Harry Potter faisait partie de ceux qui l'appelaient par son vrai prénom, c'était très agréable. Elle répondit positivement et il embraya sur le Chicaneur qu'il semblait avoir appris à apprécier. Il avait quand même fallu une interview pour ça ! Son père avait d'ailleurs sérieusement songé à en faire un atout marketing : « pour tout abonnement du Chicaneur, une interview offerte ». Mais il n'y aurait plus eu assez de place pour le Ronflak Cornu. A la place, ce numéro du magazine offrait une paire de Lorgnospectres. Ce qui avait tout de même bien plus de valeur.

Ils allèrent se chercher un compartiment sous les regards persistants d'une foule d'élèves curieux qui se levaient parfois même sur leurs banquettes pour mieux les voir. Plein, plein, plein à craquer, plein… Vide ! Harry se jeta littéralement dedans.

« Même nous, ils nous regardent avec des yeux ronds, lui dit Neville, simplement parce qu'on est avec toi !

- Ils vous regardent parce que vous aussi, vous étiez au ministère, expliqua Harry qui peinait à hisser sa valise dans le filet à bagage, La Gazette du sorcier a beaucoup parlé de notre petite escapade là-bas, vous avez dû le voir. »

Neville sembla brusquement recouvrer l'usage de la parole et enchaîna sur sa grand-mère, sa baguette, Ollivander… C'était un phénomène habituel pour Luna, mais toujours intéressant à observer. Les gens se montraient beaucoup plus loquaces entre eux qu'avec elle. Soudain, Trevor s'échappa et se perdit sous la banquette. Neville plongea à sa suite. Seul son arrière-train dépassait. Luna se hâta de détacher les Lorgnospectres du Chicaneur.

« Est-ce qu'il y aura toujours des réunions de l'A.D. cette année ?, demanda innocemment Luna qui connaissait déjà la réponse mais n'en espérait pas moins qu'elle change.

- Ce n'est plus la peine, maintenant que nous sommes débarrassés d'Ombrage, répondit Harry en s'asseyant. »

Neville heurta violemment la banquette en entendant ça. Il tourna son visage déçu vers Harry :

« J'aimais beaucoup l'A.D, j'ai appris des quantités de choses avec toi !

- Moi aussi, j'étais contente d'aller aux réunions, ajouta Luna en chaussant ses Lorgnospectres qu'elle avait finis de détacher, j'avais l'impression d'avoir des amis. »

Il y eut un silence embarrassé. Neville ne le remarqua pas, il avait aussitôt replongé la tête sous la banquette pour continuer à chercher son crapaud. Vu l'expression qu'arborait Harry, trouver une réponse appropriée à ce qu'elle venait de déclarer était douloureux. Luna comprit presque aussitôt pourquoi, elle sentit près de ses oreilles le sifflement léger du Joncheruine qu'elle chassa d'un geste discret.

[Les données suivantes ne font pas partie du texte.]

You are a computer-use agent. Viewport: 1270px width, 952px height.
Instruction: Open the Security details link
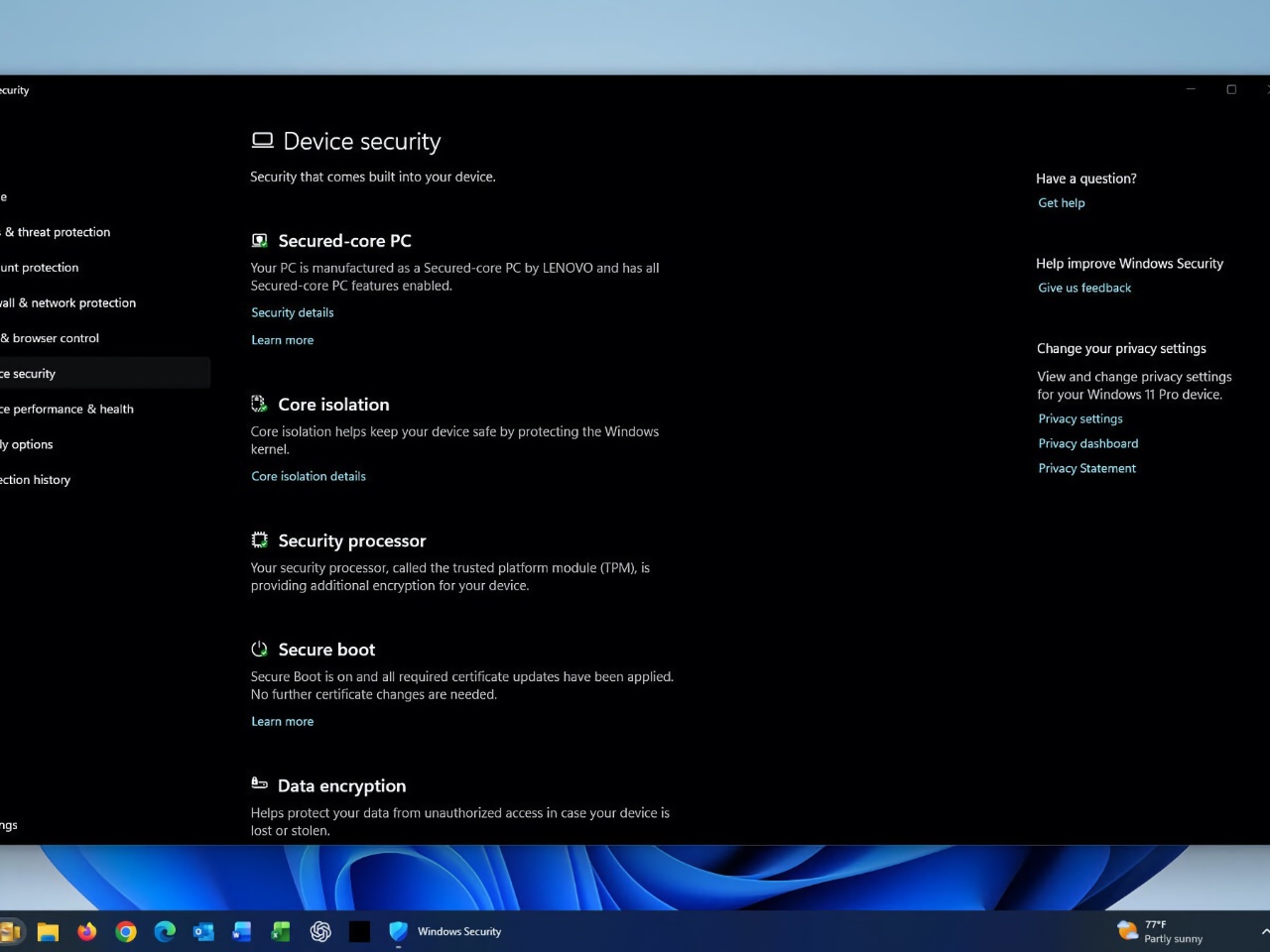point(292,312)
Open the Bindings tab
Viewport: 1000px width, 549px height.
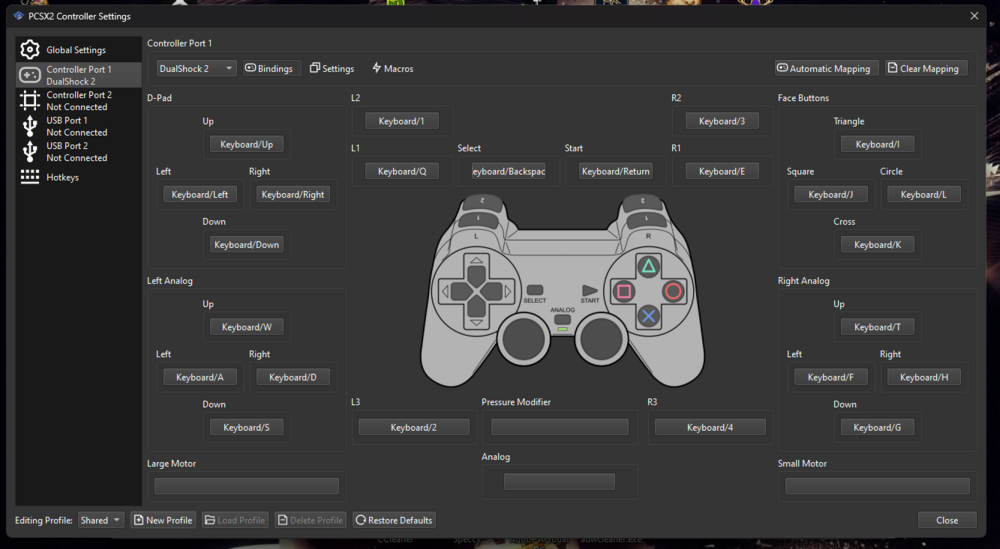tap(269, 69)
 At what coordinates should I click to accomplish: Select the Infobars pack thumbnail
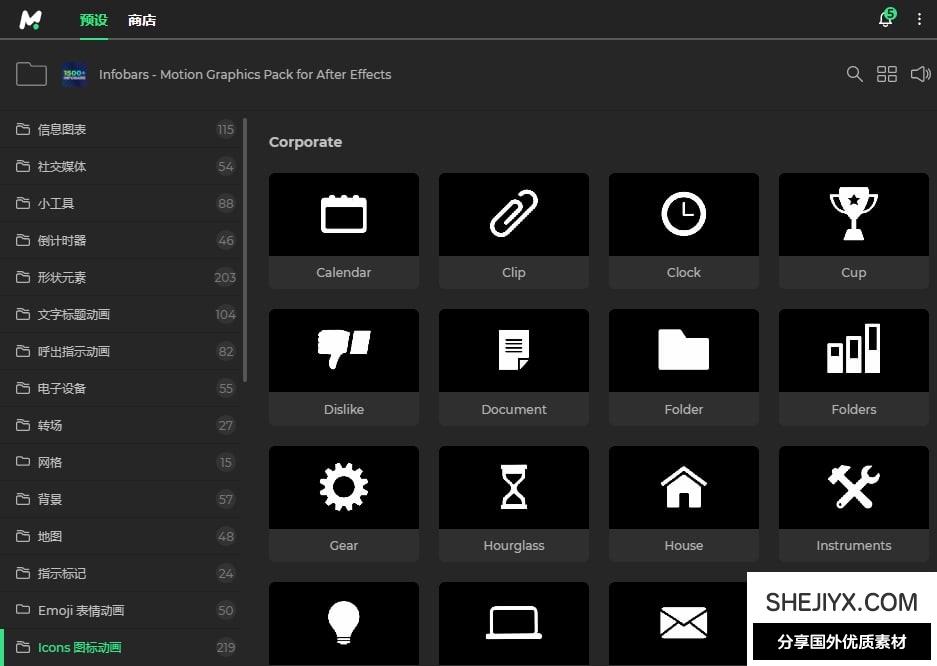point(75,74)
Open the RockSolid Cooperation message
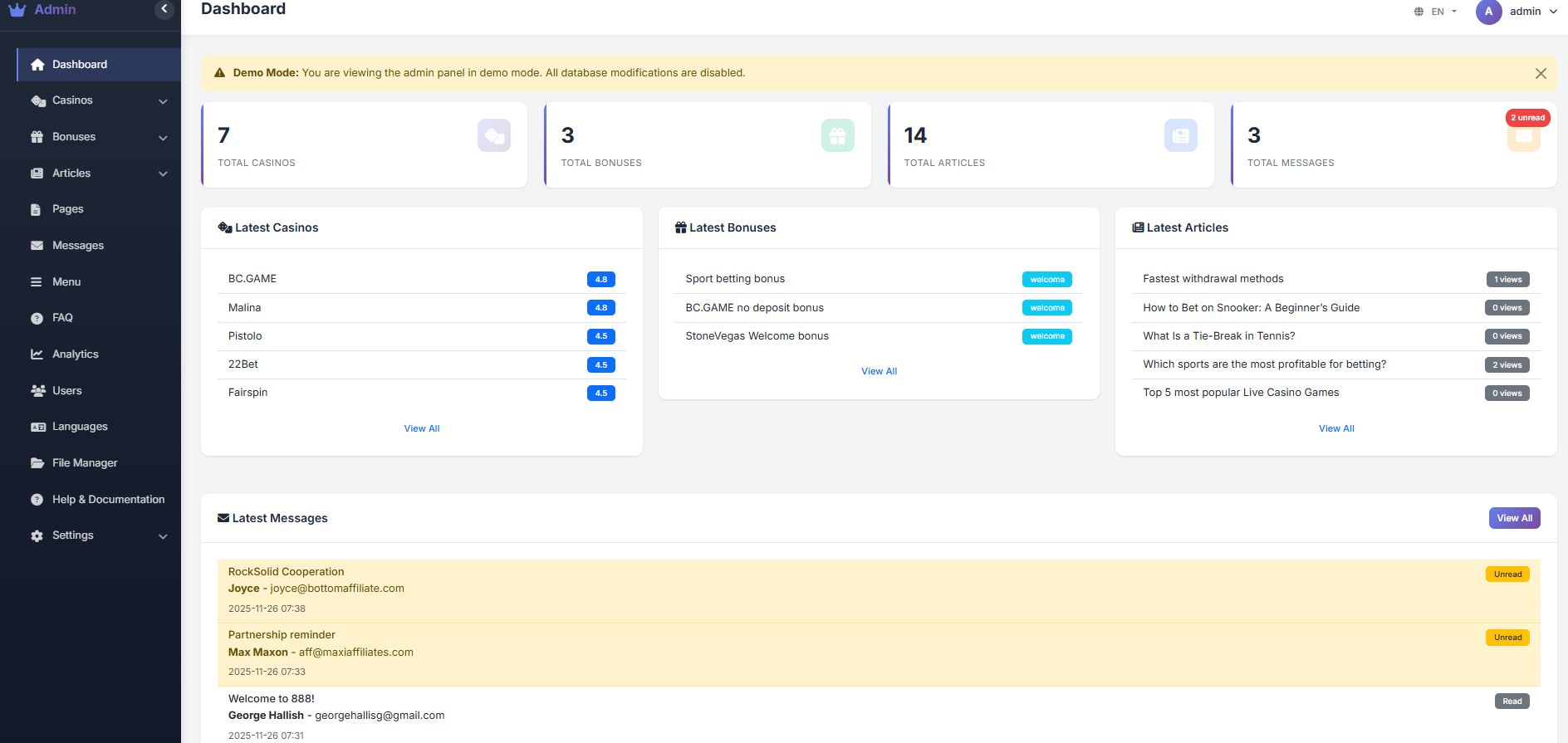The width and height of the screenshot is (1568, 743). coord(286,572)
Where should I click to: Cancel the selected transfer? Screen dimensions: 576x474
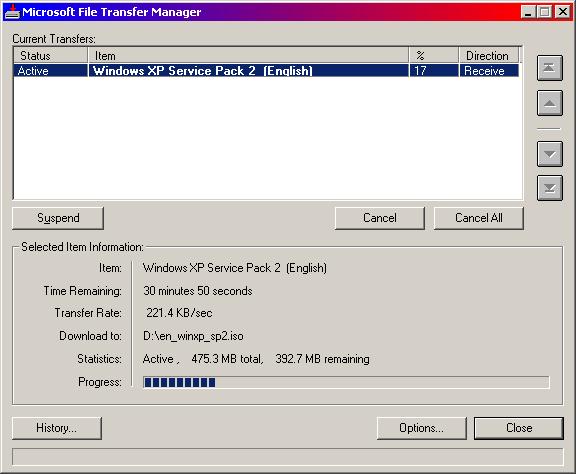(380, 218)
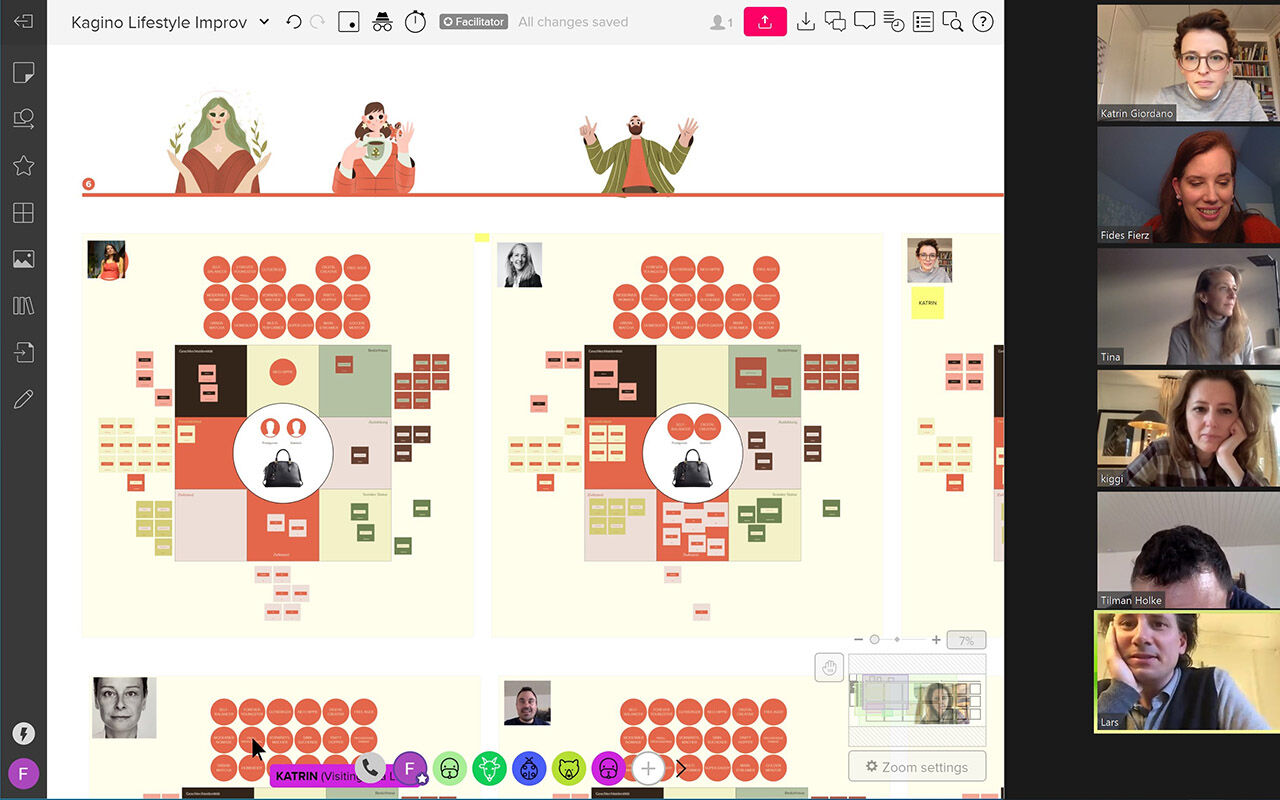This screenshot has height=800, width=1280.
Task: Click the download mural icon
Action: point(805,22)
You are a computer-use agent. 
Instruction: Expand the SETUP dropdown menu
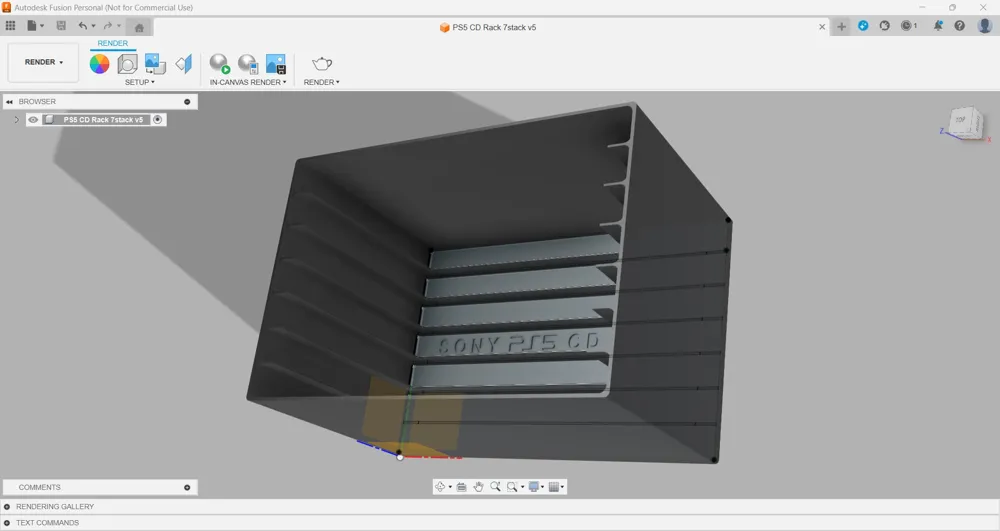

Un groupe de filles s'arrêta alors devant leur compartiment, emplissant l'espace sonore de leurs gloussements. Luna ouvrit le Chicaneur et relut pour la sixième fois l'article qu'avait consacré son père aux propriétés des prunes dirigeables. C'était un secret de famille mais Luna l'avait convaincue qu'il était essentiel que plus de gens bénéficient de leurs effets. Ça n'aurait pas fait de mal aux élèves qui minaudaient devant la porte, par exemple. L'une d'entre elle s'enhardit à entrer après d'interminables palabres riches en gloussements.

« Bonjour Harry, je m'appelle Romilda, Romilda Vane. Tu ne veux pas venir avec nous dans notre compartiment ? »

Elle ajouta, en un aparté supposé se vouloir discret mais qui restait parfaitement audible :

« Tu n'es pas obligé de rester avec eux. »

Elle désigna Neville et Luna de son menton prognathe. Luna l'ignora. Neville aussi… Enfin, ce qu'on en voyait semblait l'ignorer.

En réalité, de sous sa cachette, Neville avait viré au cramoisi et aurait voulu disparaître six pieds sous terre.

« Ce sont des amis à moi, répliqua Harry d'un ton froid. »

La fille écarquilla les yeux, sincèrement étonnée, puis battit rapidement en retraite et referma la porte du compartiment derrière elle. Luna leva le nez de son journal pour fixer Harry avec un étonnement caché par ses lorgnospectres :

« Les gens pensent que tu devrais avoir des amis plus « cool » que nous, dit-elle, ne faisant qu'expliquer une évidence qui sembla pourtant gêner Harry.

- Vous êtes très « cool » tous les deux, objecta-t-il rapidement, aucune d'elles ne se trouvait au ministère le jour où vous vous êtes battus à côté de moi. »

Luna sourit, rassérénée. C'était vraiment gentil.


L'année suivante, Harry n'était pas là. En montant dans le train, Neville songea avec amertume que le rétrécissement du Poudlard Express confirmait bien la théorie de sa grand-mère : « Il y a toujours juste assez de place. » Pas plus, pas moins...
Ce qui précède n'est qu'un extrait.